By Anastacia Mott Austin
It seems like cell phones can be programmed to do just about anything these days. Add taking a bullet for the team to the list. Roger Baxter, a Colorado Vietnam veteran who lost his lower right leg in a traffic accident last year, had just programmed his cell phone when it saved his life.
Last October Baxter was working for the Colorado Department of Transportation when a semi truck traveling at 70 mph hit him. He spent nearly a month in a coma, had 13 surgeries, and had his lower right leg amputated. Not one to be deterred by adversity, Baxter told reporters that when he saw his leg was gone, "I looked down and saw I had a leg missing and thought ‘Oh well, I’ll deal with it.’"

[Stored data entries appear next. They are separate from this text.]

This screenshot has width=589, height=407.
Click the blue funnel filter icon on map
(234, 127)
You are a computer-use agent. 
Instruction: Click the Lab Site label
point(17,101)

He has spent the last seven months learning to live with a wheelchair while undergoing intensive physical therapy to learn to walk with crutches.
Baxter and his wife arrived at their home at about 11:00 in the morning on Tuesday, after getting a haircut to get ready for a physical therapy session. They found an armed man inside their house attempting to break into their safe.
Instead of panicking, Baxter told the press, "I got mad." When the robber threatened him, "I told him to get the gun out of my face. I thought it was pretty low of him trying to rob somebody that’s disabled."
When the intruder got close enough, Baxter told reporters, "He kept coming toward me and he got within 5 foot of me and that’s when I hauled off and hit him with one of my crutches." The man responded by shooting Baxter in the chest. His cell phone was in his shirt pocket over his chest, and it deflected the bullet.
Baxter told local television reporters, "…he shot me. Hit me in my cell phone and ricocheted off of that, gave me a big gouge along the side here."
His wife, Deb, told TV station KUSA, "I thought he was dead after I heard the shot. [But] there he is trying to call 911, he says, ‘Get me a towel, I’m bleeding.’ It’s like, Oh, my God." She joked that they were planning to buy Baxter a titanium suit, "so nothing happens to him."
Baxter sees it this way: "It’s not my time. It wasn’t my time when I got hit by that semi in October. I’m destined to do something I haven’t done yet. Hopefully I can take and do something that’s gonna save someone else’s life," he told reporters. "I’m just a tough old bird."
Before two suspects (the intruder had an accomplice) were found and taken into custody, local schools were locked down while police looked for them. Two young men were later arrested in connection with the shooting and the break-in.
Baxter was treated and released by a local hospital.
Despite the fact that he’ll have to program a new cell phone, Baxter is taking it all in stride. Adds his wife, "He’s just a very lucky person. And he’s not done on this earth yet. That’s the way we see it."